In August of 1964, U.S. warships, under Morrison's command, claimed to have been attacked while patrolling Vietnam's Tonkin Gulf. Although the claim was false, it resulted in the U.S. Congress passing the Tonkin Gulf Resolution, which provided the pretext for an escalation of American involvement in Vietnam. Morrison never spoke publicly of his father's role in creating the "false flag" that was used to deceive the American people into accepting a war against Vietnam.

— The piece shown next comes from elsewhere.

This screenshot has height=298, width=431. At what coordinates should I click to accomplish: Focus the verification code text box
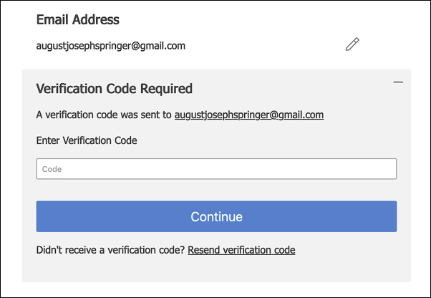pyautogui.click(x=216, y=169)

More intriguing was Morrison's lack of interest in music until he transformed into one of the most glorified rock stars of all time. As the Door's lead singer, Morrison played a major role in forming the band's identity. He chose its name from Aldous Huxley's The Doors of Perception. Huxley's "doors" opened through the use of psychedelic drugs. He was also a key player behind the use of MK-Ultra's research into mind control. In a 1949 letter to George Orwell, Huxley described psychedelic drugs as far more efficient than prisons.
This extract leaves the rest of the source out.